Stored data:
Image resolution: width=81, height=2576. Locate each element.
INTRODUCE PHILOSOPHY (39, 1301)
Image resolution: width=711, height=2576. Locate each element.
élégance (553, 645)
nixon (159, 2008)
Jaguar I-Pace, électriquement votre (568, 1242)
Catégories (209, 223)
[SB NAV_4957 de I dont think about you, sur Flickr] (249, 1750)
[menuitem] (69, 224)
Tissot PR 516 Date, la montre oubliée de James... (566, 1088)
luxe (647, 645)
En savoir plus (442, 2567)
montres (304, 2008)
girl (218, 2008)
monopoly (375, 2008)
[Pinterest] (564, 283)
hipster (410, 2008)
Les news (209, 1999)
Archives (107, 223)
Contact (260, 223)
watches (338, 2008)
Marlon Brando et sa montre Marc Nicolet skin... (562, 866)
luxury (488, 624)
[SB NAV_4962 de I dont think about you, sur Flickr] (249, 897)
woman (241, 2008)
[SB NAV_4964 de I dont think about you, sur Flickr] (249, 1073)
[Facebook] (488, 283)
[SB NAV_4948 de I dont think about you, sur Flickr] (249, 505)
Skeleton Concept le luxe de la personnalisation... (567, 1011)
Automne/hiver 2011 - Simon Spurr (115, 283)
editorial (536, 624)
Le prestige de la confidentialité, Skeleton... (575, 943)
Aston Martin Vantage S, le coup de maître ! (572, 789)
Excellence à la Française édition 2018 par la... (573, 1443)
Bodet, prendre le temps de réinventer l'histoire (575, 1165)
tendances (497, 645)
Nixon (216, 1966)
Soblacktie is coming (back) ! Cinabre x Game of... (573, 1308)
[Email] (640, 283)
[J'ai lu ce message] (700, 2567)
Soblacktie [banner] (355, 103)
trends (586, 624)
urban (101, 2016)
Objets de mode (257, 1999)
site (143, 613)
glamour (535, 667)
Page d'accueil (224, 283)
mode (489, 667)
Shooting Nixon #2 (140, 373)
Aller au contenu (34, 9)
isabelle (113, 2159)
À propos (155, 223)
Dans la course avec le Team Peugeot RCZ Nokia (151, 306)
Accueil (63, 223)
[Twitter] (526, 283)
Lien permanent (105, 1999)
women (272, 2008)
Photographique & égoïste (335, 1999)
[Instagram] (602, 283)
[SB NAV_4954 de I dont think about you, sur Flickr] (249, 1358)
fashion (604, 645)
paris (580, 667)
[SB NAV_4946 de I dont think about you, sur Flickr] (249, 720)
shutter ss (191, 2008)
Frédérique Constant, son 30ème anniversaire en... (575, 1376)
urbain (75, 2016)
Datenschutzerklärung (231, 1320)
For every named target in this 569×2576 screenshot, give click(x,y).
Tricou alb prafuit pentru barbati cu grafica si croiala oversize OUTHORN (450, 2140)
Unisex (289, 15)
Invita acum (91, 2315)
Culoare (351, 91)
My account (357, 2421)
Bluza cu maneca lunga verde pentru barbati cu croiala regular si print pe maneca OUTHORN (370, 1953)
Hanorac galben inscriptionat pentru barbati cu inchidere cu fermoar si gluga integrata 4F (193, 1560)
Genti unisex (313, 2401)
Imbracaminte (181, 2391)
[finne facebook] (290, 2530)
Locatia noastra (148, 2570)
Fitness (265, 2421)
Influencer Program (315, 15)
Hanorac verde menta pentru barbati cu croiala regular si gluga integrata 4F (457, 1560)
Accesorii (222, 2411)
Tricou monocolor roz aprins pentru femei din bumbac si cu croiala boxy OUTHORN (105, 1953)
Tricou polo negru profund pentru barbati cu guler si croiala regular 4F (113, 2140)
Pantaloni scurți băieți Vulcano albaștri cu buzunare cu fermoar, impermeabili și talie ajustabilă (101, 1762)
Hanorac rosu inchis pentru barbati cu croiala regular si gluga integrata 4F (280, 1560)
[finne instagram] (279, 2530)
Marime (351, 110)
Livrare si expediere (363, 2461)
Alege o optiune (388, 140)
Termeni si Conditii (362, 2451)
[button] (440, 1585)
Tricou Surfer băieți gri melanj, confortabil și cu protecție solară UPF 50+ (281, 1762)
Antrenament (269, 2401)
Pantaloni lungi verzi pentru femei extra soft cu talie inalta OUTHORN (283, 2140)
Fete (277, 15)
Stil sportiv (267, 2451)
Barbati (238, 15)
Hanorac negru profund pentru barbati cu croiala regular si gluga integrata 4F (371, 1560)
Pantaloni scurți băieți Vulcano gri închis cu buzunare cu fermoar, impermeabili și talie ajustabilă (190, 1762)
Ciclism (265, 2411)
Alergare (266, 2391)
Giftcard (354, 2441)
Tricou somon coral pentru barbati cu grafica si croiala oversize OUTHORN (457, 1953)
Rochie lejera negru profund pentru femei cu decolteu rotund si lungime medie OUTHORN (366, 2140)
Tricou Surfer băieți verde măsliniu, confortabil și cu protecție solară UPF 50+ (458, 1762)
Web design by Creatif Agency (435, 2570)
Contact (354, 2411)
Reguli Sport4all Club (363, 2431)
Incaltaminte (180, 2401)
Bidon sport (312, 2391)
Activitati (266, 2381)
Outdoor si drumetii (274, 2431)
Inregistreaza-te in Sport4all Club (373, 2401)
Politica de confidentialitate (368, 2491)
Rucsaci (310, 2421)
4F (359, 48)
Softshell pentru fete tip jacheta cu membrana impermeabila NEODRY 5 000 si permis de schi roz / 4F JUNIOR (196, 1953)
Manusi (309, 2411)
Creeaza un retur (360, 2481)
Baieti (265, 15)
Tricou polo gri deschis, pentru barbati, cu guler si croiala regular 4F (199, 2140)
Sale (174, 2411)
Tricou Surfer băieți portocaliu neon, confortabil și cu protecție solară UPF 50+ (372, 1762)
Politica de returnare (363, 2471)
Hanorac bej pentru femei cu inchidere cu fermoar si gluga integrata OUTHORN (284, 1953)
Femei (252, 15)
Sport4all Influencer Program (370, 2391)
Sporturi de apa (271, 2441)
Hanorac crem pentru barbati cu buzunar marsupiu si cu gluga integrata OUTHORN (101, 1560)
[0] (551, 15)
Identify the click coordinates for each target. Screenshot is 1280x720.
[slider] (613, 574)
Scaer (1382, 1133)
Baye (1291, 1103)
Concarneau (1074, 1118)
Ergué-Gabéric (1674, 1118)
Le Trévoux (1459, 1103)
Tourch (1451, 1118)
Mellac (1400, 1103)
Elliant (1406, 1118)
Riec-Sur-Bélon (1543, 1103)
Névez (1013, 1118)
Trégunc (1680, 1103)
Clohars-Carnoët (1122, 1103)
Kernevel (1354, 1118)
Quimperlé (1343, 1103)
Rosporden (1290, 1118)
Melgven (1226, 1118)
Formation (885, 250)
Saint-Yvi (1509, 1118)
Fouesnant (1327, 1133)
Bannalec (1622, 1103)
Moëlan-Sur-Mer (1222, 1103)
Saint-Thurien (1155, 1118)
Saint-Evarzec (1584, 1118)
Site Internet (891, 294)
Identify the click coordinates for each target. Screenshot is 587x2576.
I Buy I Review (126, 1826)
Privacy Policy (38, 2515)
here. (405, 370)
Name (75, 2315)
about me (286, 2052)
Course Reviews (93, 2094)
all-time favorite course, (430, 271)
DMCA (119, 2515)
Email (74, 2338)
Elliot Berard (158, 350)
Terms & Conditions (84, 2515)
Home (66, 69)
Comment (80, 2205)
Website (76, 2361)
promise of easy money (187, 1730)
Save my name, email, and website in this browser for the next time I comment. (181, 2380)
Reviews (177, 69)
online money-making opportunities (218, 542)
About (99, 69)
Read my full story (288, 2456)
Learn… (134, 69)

The task: What is needed here is an exact reproduction of all the entries.

Your solution:
Image resolution: width=81, height=2576. Locate each element.
INTRODUCE PHILOSOPHY (39, 1301)
Image resolution: width=711, height=2576. Locate each element.
élégance (553, 645)
nixon (159, 2008)
Jaguar I-Pace, électriquement votre (568, 1242)
Catégories (209, 223)
[SB NAV_4957 de I dont think about you, sur Flickr] (249, 1750)
[menuitem] (69, 224)
Tissot PR 516 Date, la montre oubliée de James... (566, 1088)
luxe (647, 645)
En savoir plus (442, 2567)
montres (304, 2008)
girl (218, 2008)
monopoly (375, 2008)
[Pinterest] (564, 283)
hipster (410, 2008)
Les news (209, 1999)
Archives (107, 223)
Contact (260, 223)
watches (338, 2008)
Marlon Brando et sa montre Marc Nicolet skin... (562, 866)
luxury (488, 624)
[SB NAV_4962 de I dont think about you, sur Flickr] (249, 897)
woman (241, 2008)
[SB NAV_4964 de I dont think about you, sur Flickr] (249, 1073)
[Facebook] (488, 283)
[SB NAV_4948 de I dont think about you, sur Flickr] (249, 505)
Skeleton Concept le luxe de la personnalisation... (567, 1011)
Automne/hiver 2011 - Simon Spurr (115, 283)
editorial (536, 624)
Le prestige de la confidentialité, Skeleton... (575, 943)
Aston Martin Vantage S, le coup de maître ! (572, 789)
Excellence à la Française édition 2018 par la... (573, 1443)
Bodet, prendre le temps de réinventer l'histoire (575, 1165)
tendances (497, 645)
Nixon (216, 1966)
Soblacktie is coming (back) ! Cinabre x Game of... (573, 1308)
[Email] (640, 283)
[J'ai lu ce message] (700, 2567)
Soblacktie [banner] (355, 103)
trends (586, 624)
urban (101, 2016)
Objets de mode (257, 1999)
site (143, 613)
glamour (535, 667)
Page d'accueil (224, 283)
mode (489, 667)
Shooting Nixon #2 (140, 373)
Aller au contenu (34, 9)
isabelle (113, 2159)
À propos (155, 223)
Dans la course avec le Team Peugeot RCZ Nokia (151, 306)
Accueil (63, 223)
[Twitter] (526, 283)
Lien permanent (105, 1999)
women (272, 2008)
Photographique & égoïste (335, 1999)
[Instagram] (602, 283)
[SB NAV_4954 de I dont think about you, sur Flickr] (249, 1358)
fashion (604, 645)
paris (580, 667)
[SB NAV_4946 de I dont think about you, sur Flickr] (249, 720)
shutter ss (191, 2008)
Frédérique Constant, son 30ème anniversaire en... (575, 1376)
urbain (75, 2016)
Datenschutzerklärung (231, 1320)
For every named target in this 569×2576 screenshot, give click(x,y).
Tricou alb prafuit pentru barbati cu grafica si croiala oversize OUTHORN (450, 2140)
Unisex (289, 15)
Invita acum (91, 2315)
Culoare (351, 91)
My account (357, 2421)
Bluza cu maneca lunga verde pentru barbati cu croiala regular si print pe maneca OUTHORN (370, 1953)
Hanorac galben inscriptionat pentru barbati cu inchidere cu fermoar si gluga integrata 4F (193, 1560)
Genti unisex (313, 2401)
Imbracaminte (181, 2391)
[finne facebook] (290, 2530)
Locatia noastra (148, 2570)
Fitness (265, 2421)
Influencer Program (315, 15)
Hanorac verde menta pentru barbati cu croiala regular si gluga integrata 4F (457, 1560)
Accesorii (222, 2411)
Tricou monocolor roz aprins pentru femei din bumbac si cu croiala boxy OUTHORN (105, 1953)
Tricou polo negru profund pentru barbati cu guler si croiala regular 4F (113, 2140)
Pantaloni scurți băieți Vulcano albaștri cu buzunare cu fermoar, impermeabili și talie ajustabilă (101, 1762)
Hanorac rosu inchis pentru barbati cu croiala regular si gluga integrata 4F (280, 1560)
[finne instagram] (279, 2530)
Marime (351, 110)
Livrare si expediere (363, 2461)
Alege o optiune (388, 140)
Termeni si Conditii (362, 2451)
[button] (440, 1585)
Tricou Surfer băieți gri melanj, confortabil și cu protecție solară UPF 50+ (281, 1762)
Antrenament (269, 2401)
Pantaloni lungi verzi pentru femei extra soft cu talie inalta OUTHORN (283, 2140)
Fete (277, 15)
Stil sportiv (267, 2451)
Barbati (238, 15)
Hanorac negru profund pentru barbati cu croiala regular si gluga integrata 4F (371, 1560)
Pantaloni scurți băieți Vulcano gri închis cu buzunare cu fermoar, impermeabili și talie ajustabilă (190, 1762)
Ciclism (265, 2411)
Alergare (266, 2391)
Giftcard (354, 2441)
Tricou somon coral pentru barbati cu grafica si croiala oversize OUTHORN (457, 1953)
Rochie lejera negru profund pentru femei cu decolteu rotund si lungime medie OUTHORN (366, 2140)
Tricou Surfer băieți verde măsliniu, confortabil și cu protecție solară UPF 50+ (458, 1762)
Web design by Creatif Agency (435, 2570)
Contact (354, 2411)
Reguli Sport4all Club (363, 2431)
Incaltaminte (180, 2401)
Bidon sport (312, 2391)
Activitati (266, 2381)
Outdoor si drumetii (274, 2431)
Inregistreaza-te in Sport4all Club (373, 2401)
Politica de confidentialitate (368, 2491)
Rucsaci (310, 2421)
4F (359, 48)
Softshell pentru fete tip jacheta cu membrana impermeabila NEODRY 5 000 si permis de schi roz / 4F JUNIOR (196, 1953)
Manusi (309, 2411)
Creeaza un retur (360, 2481)
Baieti (265, 15)
Tricou polo gri deschis, pentru barbati, cu guler si croiala regular 4F (199, 2140)
Sale (174, 2411)
Tricou Surfer băieți portocaliu neon, confortabil și cu protecție solară UPF 50+ (372, 1762)
Politica de returnare (363, 2471)
Hanorac bej pentru femei cu inchidere cu fermoar si gluga integrata OUTHORN (284, 1953)
Femei (252, 15)
Sport4all Influencer Program (370, 2391)
Sporturi de apa (271, 2441)
Hanorac crem pentru barbati cu buzunar marsupiu si cu gluga integrata OUTHORN (101, 1560)
[0] (551, 15)
Identify the click coordinates for each target. Screenshot is 1280x720.
[slider] (613, 574)
Scaer (1382, 1133)
Baye (1291, 1103)
Concarneau (1074, 1118)
Ergué-Gabéric (1674, 1118)
Le Trévoux (1459, 1103)
Tourch (1451, 1118)
Mellac (1400, 1103)
Elliant (1406, 1118)
Riec-Sur-Bélon (1543, 1103)
Névez (1013, 1118)
Trégunc (1680, 1103)
Clohars-Carnoët (1122, 1103)
Kernevel (1354, 1118)
Quimperlé (1343, 1103)
Rosporden (1290, 1118)
Melgven (1226, 1118)
Formation (885, 250)
Saint-Yvi (1509, 1118)
Fouesnant (1327, 1133)
Bannalec (1622, 1103)
Moëlan-Sur-Mer (1222, 1103)
Saint-Thurien (1155, 1118)
Saint-Evarzec (1584, 1118)
Site Internet (891, 294)
Identify the click coordinates for each target. Screenshot is 587x2576.
I Buy I Review (126, 1826)
Privacy Policy (38, 2515)
here. (405, 370)
Name (75, 2315)
about me (286, 2052)
Course Reviews (93, 2094)
all-time favorite course, (430, 271)
DMCA (119, 2515)
Email (74, 2338)
Elliot Berard (158, 350)
Terms & Conditions (84, 2515)
Home (66, 69)
Comment (80, 2205)
Website (76, 2361)
promise of easy money (187, 1730)
Save my name, email, and website in this browser for the next time I comment. (181, 2380)
Reviews (177, 69)
online money-making opportunities (218, 542)
About (99, 69)
Read my full story (288, 2456)
Learn… (134, 69)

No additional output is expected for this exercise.